** Opening MATERIAL SHOWN block **

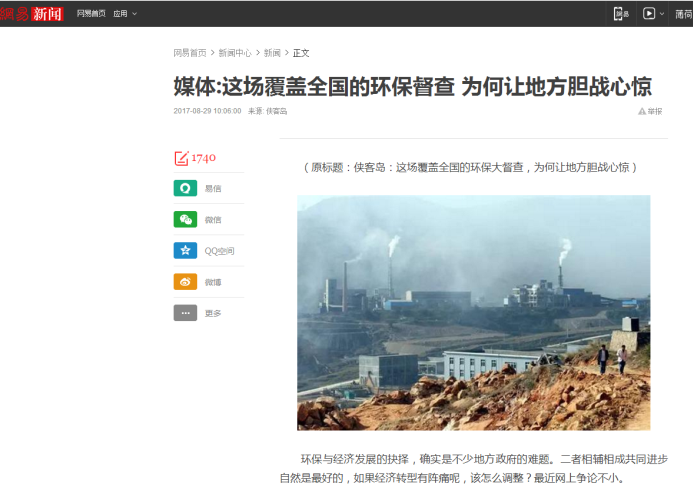Screen dimensions: 693x496
Task: Click the 更多 label in share list
Action: point(213,313)

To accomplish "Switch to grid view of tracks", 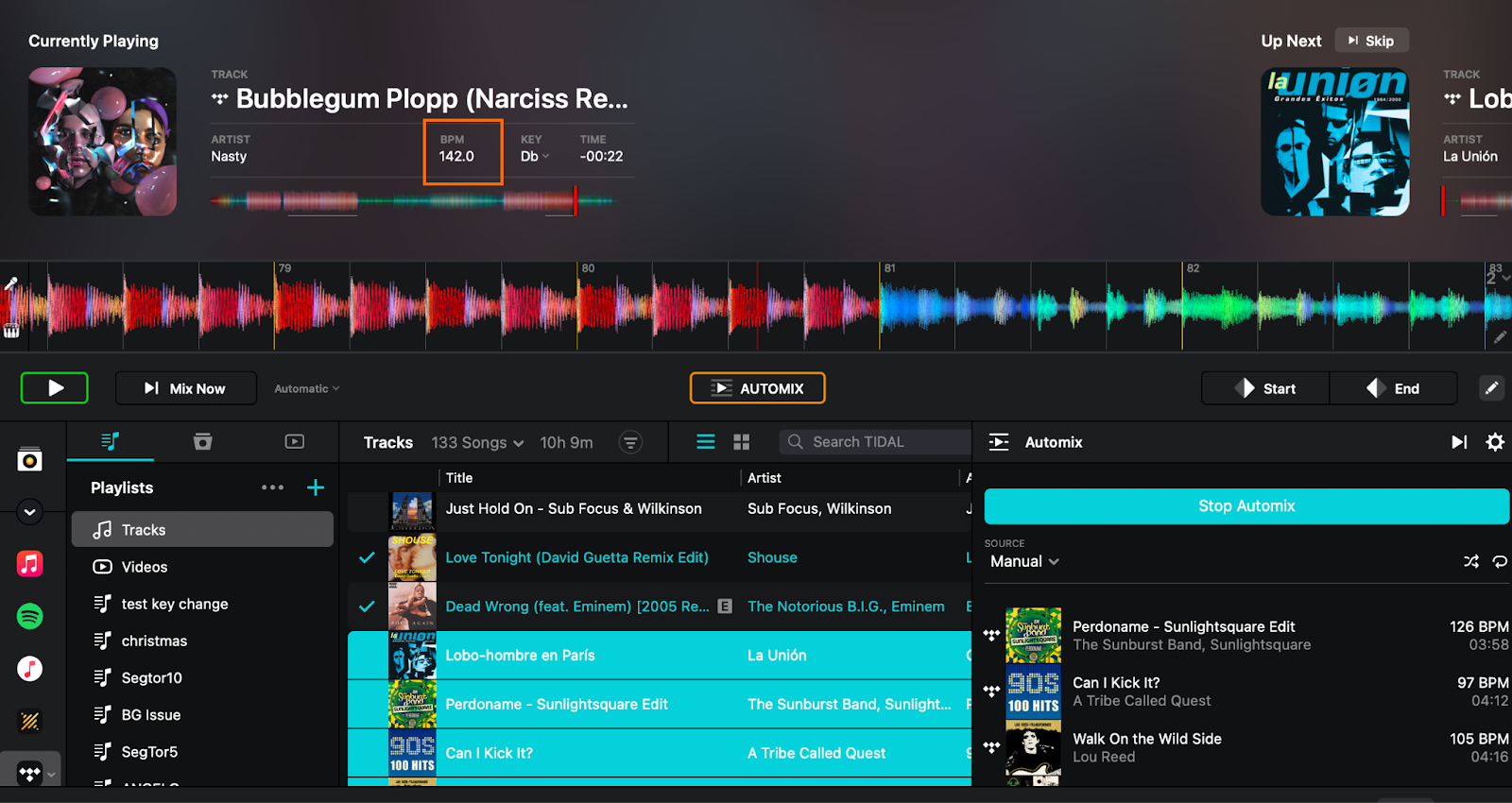I will coord(741,442).
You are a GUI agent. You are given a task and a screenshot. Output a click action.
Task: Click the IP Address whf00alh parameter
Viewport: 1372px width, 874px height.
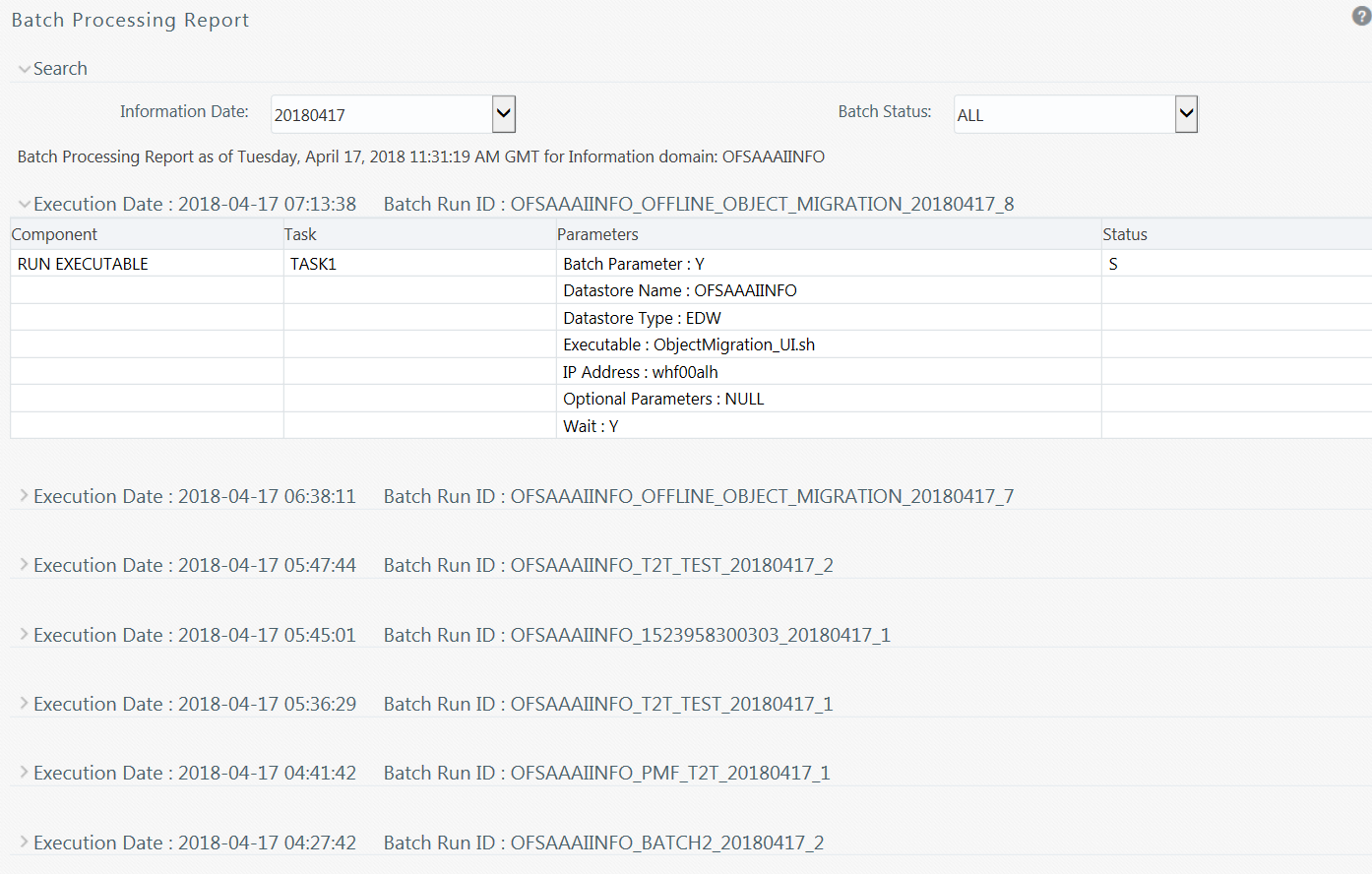coord(641,371)
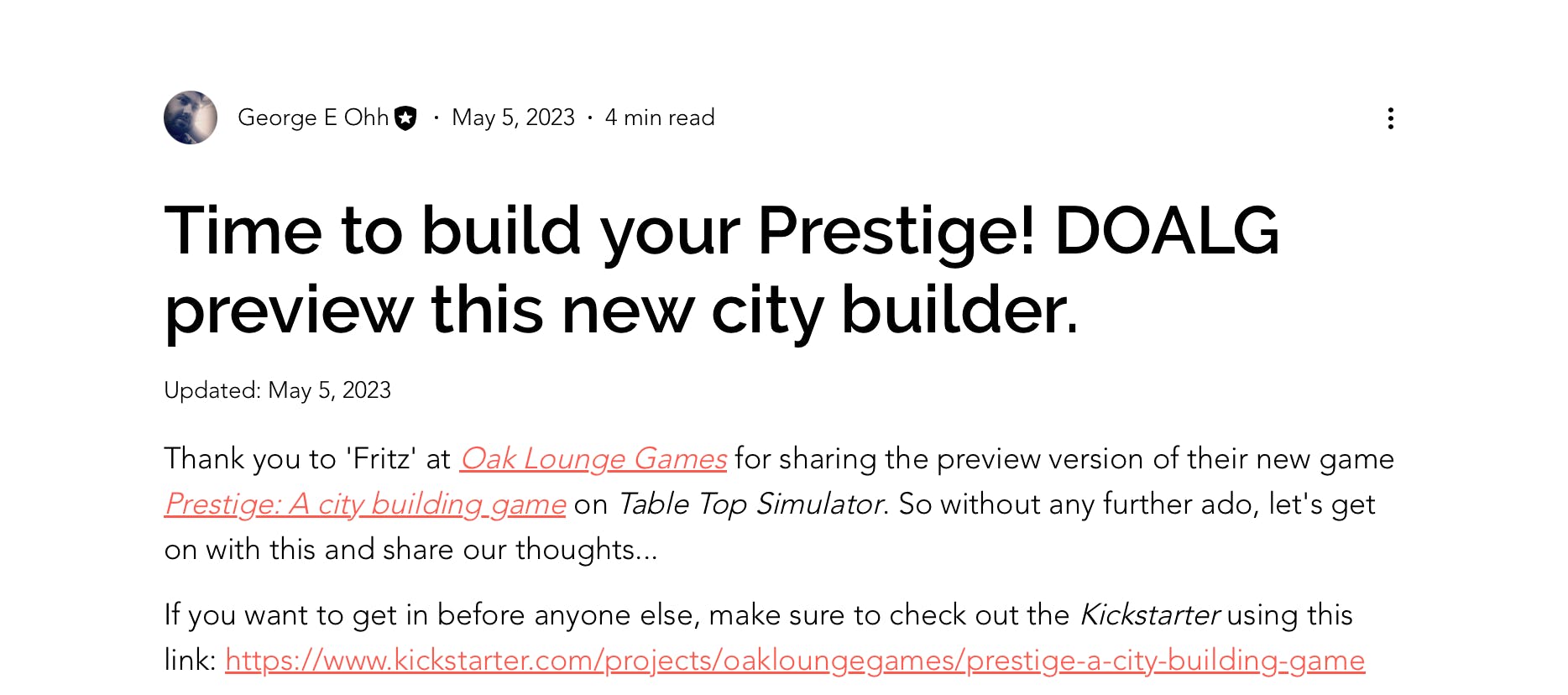
Task: Click the 'Updated: May 5, 2023' text
Action: (277, 390)
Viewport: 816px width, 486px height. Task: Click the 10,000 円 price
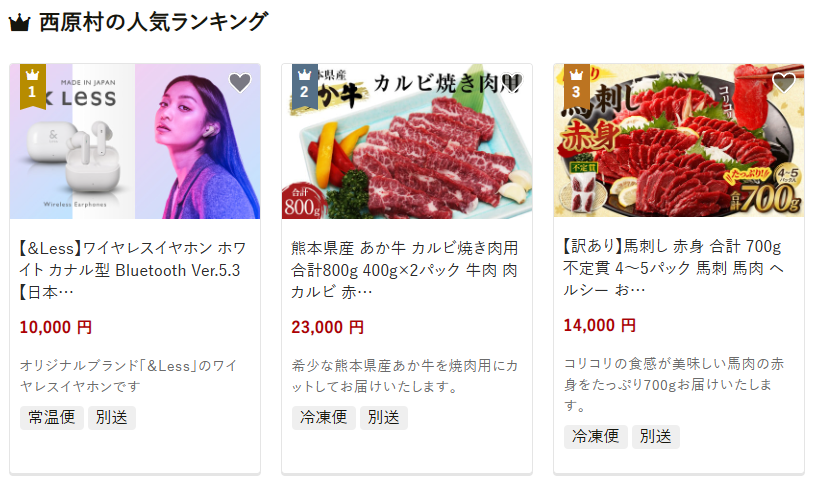(x=56, y=327)
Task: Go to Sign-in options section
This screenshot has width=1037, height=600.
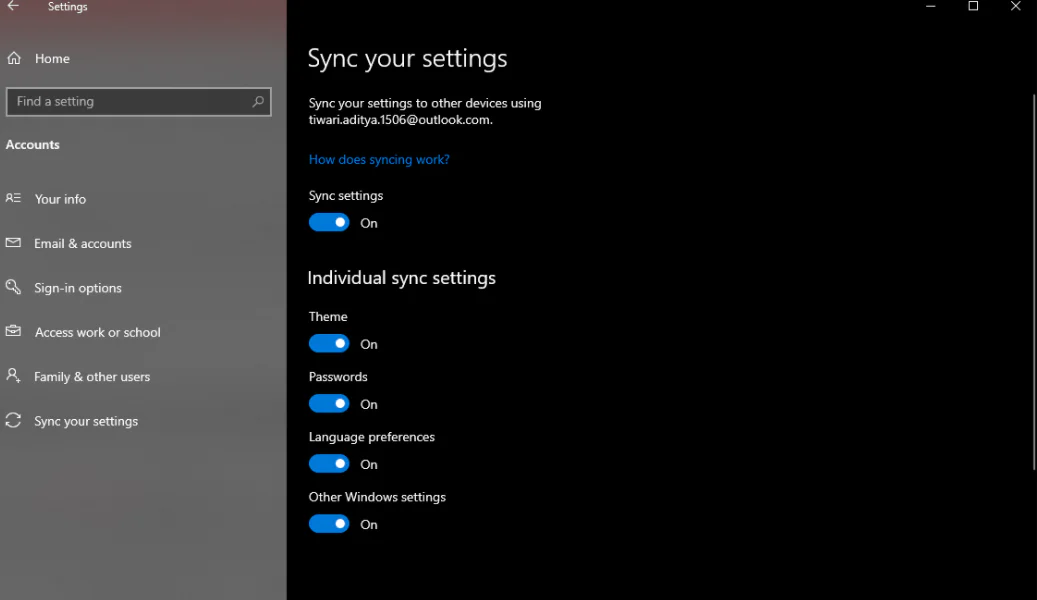Action: pyautogui.click(x=78, y=288)
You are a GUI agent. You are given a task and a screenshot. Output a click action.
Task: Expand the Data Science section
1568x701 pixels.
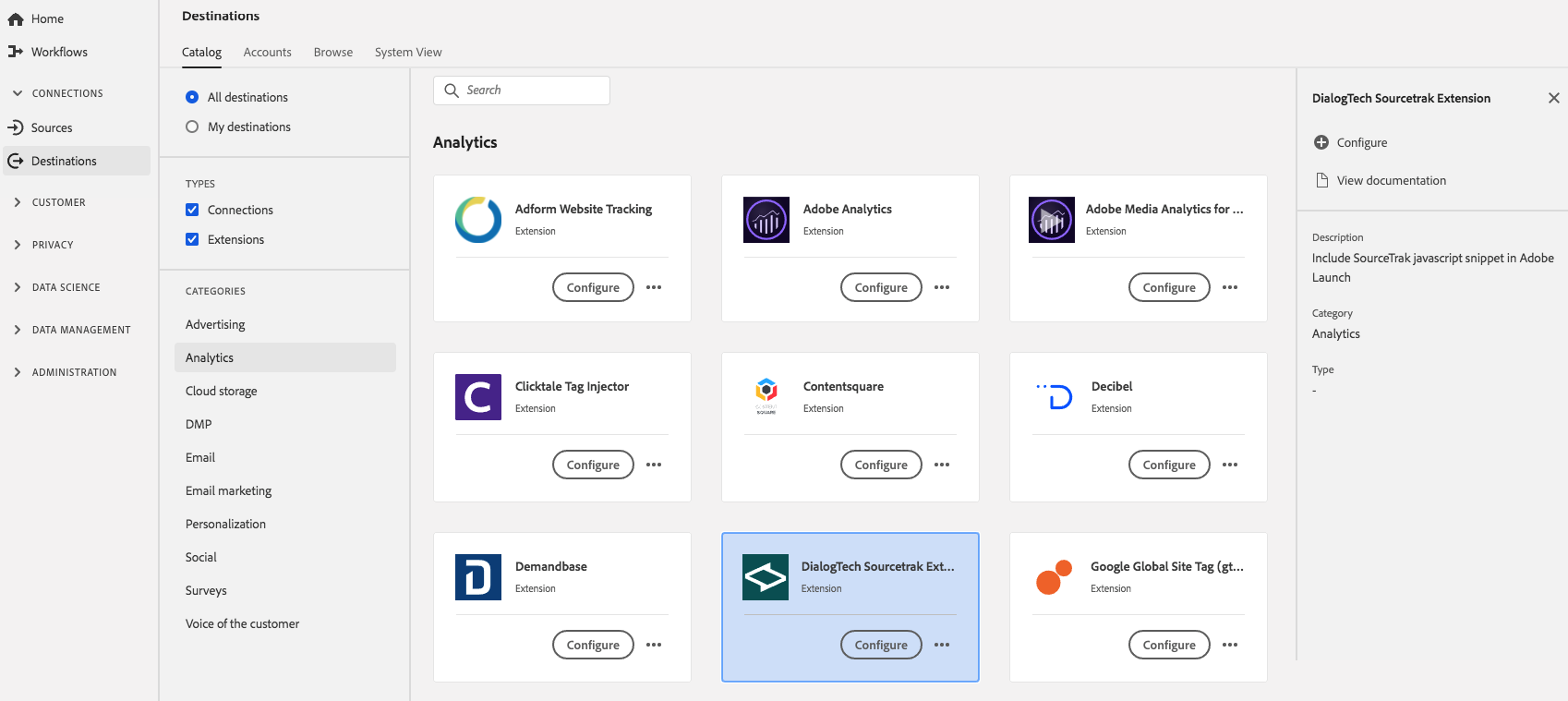18,287
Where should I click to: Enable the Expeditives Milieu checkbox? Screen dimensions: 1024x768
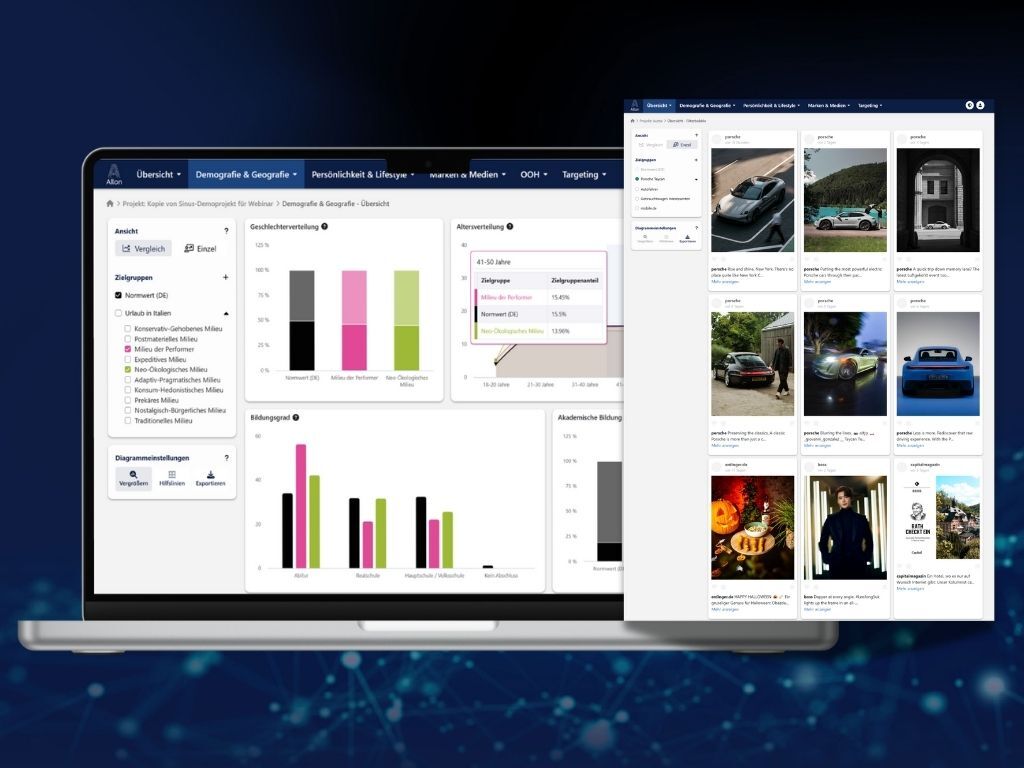[x=127, y=359]
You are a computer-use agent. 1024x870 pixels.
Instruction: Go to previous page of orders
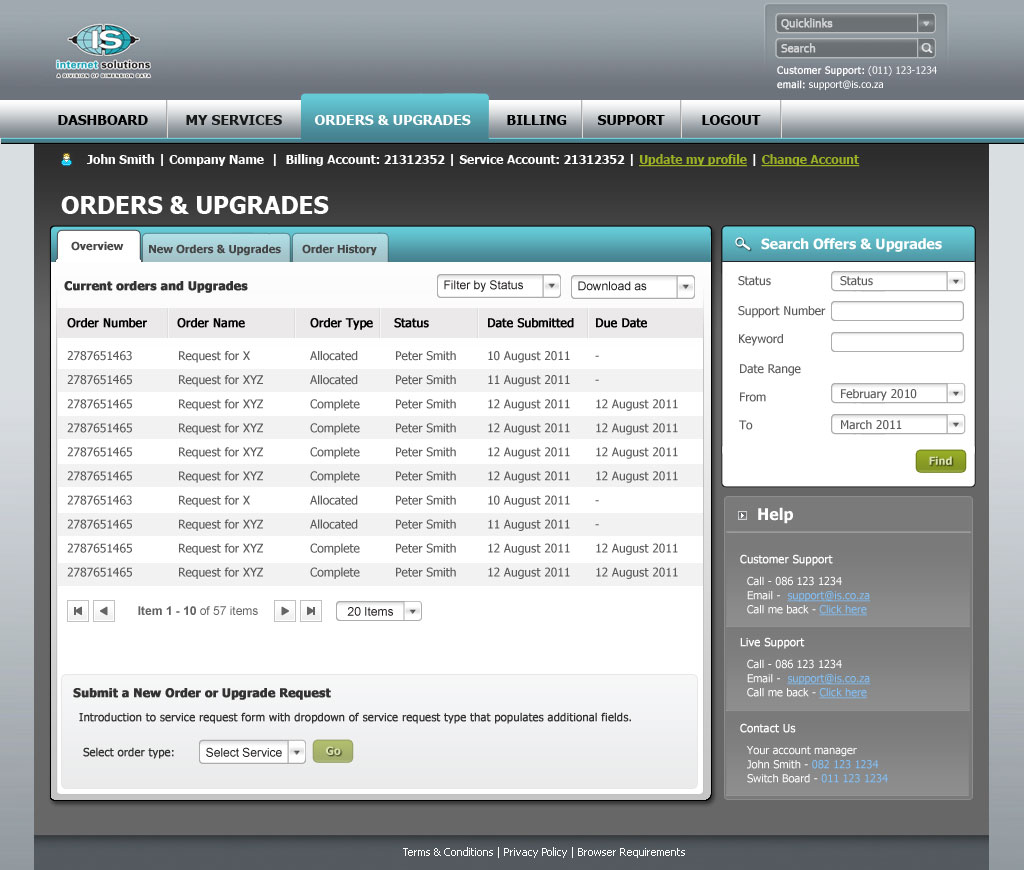(x=104, y=611)
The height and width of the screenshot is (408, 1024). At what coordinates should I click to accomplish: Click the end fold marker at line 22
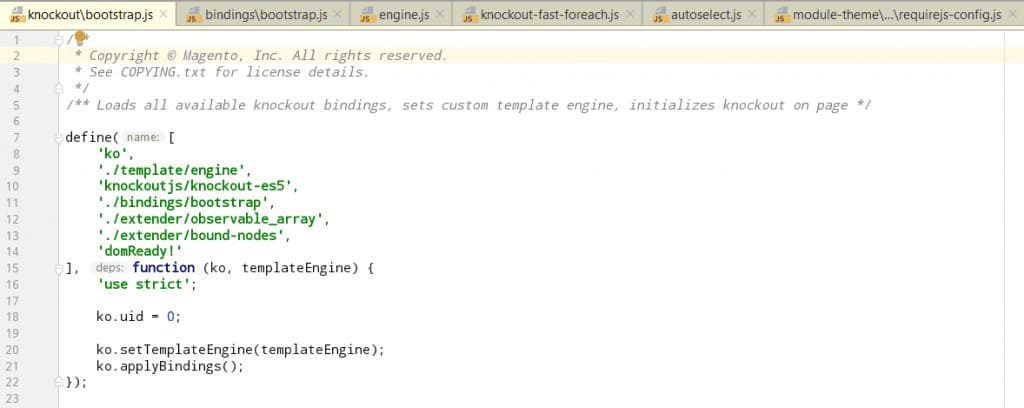(60, 382)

** Closing MATERIAL SHOWN block **

EXERCISE BRIEF => Each line from the one holding "You are a computer-use" to the end of the records above must be copied exactly; the pictures must not be copied.

EXPECTED ANSWER =>
You are a computer-use agent. 1024x870 pixels.
Instruction: Go to previous page of orders
(x=104, y=611)
The height and width of the screenshot is (408, 1024). At what coordinates should I click to accomplish: Click the end fold marker at line 22
(60, 382)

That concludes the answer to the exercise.